You don’t have to go to a gym to be active. There are some great ways to be active in everyday life.
Everyday movement exercises
Here are some ideas for things to do inside your home. Try these if you want to build some extra movement into every day. Remember: only do activities that are safe for you. If you’re not sure, ask your therapist or GP for advice.
On a bed:
- Roll your knees from side to side.
- Bend and straighten your legs in front of you.
- Sit up and stretch, with wide arms to open your chest and shoulders.
In a chair:
- March your feet. You can do this while watching TV or reading.
- Do a seated gardening activity like planting a seed tray, making a hanging basket or weeding a raised bed.
- Sit to stand: start looking straight ahead with feet slightly apart. Stand up slowly, then sit down slowly. Try it in a break between TV programmes.
- Single leg lift: lift one leg, keeping it straight. Lower it slowly. Repeat with the other leg.
- March on the spot.
- Knee lift: bend your leg, raise the knee up in front of you. Lower it slowly. Repeat on the other leg. Stand next to a chair and hold on to it for balance if you need to. You can also do this seated.
- Wall ‘press-up’: stand a small step away from the wall. Put your hands flat against the wall at shoulder height, and slightly wider than shoulder width apart. Lean towards the wall, keeping feet flat on the ground. Use your arms to push back gently to standing.
Try new activities
These activities aim to make your heart beat faster and make you feel warmer. If you do something more energetic or for longer you might feel a little out of breath but still be able to speak.

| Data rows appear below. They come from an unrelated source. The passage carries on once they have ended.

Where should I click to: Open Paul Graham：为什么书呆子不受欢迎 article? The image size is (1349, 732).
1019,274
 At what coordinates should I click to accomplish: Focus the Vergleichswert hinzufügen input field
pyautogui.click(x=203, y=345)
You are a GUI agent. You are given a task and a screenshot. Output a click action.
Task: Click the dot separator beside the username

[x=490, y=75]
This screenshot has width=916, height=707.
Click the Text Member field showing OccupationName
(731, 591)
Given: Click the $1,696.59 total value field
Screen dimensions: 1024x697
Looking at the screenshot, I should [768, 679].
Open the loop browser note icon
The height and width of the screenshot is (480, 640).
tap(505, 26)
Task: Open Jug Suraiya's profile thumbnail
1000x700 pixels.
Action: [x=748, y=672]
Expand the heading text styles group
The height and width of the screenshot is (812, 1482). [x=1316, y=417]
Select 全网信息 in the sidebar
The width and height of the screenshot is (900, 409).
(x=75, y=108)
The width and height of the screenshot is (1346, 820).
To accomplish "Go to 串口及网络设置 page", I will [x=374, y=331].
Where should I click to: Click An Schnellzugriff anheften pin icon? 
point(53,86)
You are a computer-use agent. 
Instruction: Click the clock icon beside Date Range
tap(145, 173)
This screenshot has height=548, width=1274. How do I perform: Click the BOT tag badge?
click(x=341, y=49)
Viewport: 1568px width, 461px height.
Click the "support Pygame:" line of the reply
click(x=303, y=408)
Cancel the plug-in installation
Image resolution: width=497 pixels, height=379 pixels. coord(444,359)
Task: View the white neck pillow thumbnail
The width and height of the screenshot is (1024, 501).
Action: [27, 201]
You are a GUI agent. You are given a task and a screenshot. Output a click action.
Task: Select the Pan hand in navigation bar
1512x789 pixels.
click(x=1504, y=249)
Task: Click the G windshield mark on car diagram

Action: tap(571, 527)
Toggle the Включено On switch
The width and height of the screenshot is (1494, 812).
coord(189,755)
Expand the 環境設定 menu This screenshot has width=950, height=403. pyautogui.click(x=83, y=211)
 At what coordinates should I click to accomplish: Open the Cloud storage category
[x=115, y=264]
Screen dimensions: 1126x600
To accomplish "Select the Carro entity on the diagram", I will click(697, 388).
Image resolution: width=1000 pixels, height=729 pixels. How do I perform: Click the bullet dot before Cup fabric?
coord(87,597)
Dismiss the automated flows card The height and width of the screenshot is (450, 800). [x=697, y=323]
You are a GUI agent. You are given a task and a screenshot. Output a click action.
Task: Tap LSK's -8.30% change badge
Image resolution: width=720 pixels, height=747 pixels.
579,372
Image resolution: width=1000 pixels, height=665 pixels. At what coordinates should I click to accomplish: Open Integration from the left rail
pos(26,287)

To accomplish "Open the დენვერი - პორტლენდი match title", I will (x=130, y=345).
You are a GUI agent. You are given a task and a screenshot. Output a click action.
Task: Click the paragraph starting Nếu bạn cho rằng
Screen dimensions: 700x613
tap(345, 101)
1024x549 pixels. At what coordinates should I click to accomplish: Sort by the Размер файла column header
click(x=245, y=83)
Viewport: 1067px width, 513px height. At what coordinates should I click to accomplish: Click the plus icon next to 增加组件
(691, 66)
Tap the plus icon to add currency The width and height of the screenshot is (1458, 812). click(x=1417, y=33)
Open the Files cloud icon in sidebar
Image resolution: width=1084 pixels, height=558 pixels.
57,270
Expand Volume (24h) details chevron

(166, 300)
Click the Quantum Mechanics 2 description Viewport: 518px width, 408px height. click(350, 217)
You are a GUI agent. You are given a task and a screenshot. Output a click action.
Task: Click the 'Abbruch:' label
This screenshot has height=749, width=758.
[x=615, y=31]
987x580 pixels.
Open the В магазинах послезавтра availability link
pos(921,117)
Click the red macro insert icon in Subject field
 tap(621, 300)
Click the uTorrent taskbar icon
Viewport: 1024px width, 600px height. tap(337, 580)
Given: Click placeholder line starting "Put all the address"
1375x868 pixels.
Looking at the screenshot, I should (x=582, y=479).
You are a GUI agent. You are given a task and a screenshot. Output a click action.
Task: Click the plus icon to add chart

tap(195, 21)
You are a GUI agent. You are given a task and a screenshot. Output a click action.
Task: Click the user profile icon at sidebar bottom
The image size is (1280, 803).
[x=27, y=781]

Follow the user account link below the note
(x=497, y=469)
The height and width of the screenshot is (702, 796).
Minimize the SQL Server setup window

You don’t have to carry on for a long time. A ten-minute burst of activity several times a day can have the same benefit as a longer session.
- Try timing yourself doing the vacuuming, and try to beat your time another day. Put some music on while you’re dusting to get you moving around the room.
- Gardening tasks like weeding, digging and planting can build strength, and improve skills using hands and fingers.
- If you can walk outdoors, it’s a great way to get moving. You can build up the distance at your own pace and it’s something you can do with a friend. You can add walking into your day by getting off the bus early, or walking to the shops instead of driving.
- Climbing up stairs is a great way of getting your heart working, as well as strengthening muscles. When you are out, try taking the stairs instead of a lift. Or try going up and down stairs in your home.
- If you want to push yourself a bit more, you can try to fit another activity into your day. You can do an activity for longer, or try doing it more quickly.
- Follow a weekly programme, like this one from the Stroke Association and A Stroke of Luck.
- Try using a fitness tracker on a watch or phone. They can measure the steps you take as well as heart rate and sleep. Tracking your own activity levels can help you see the progress you are making.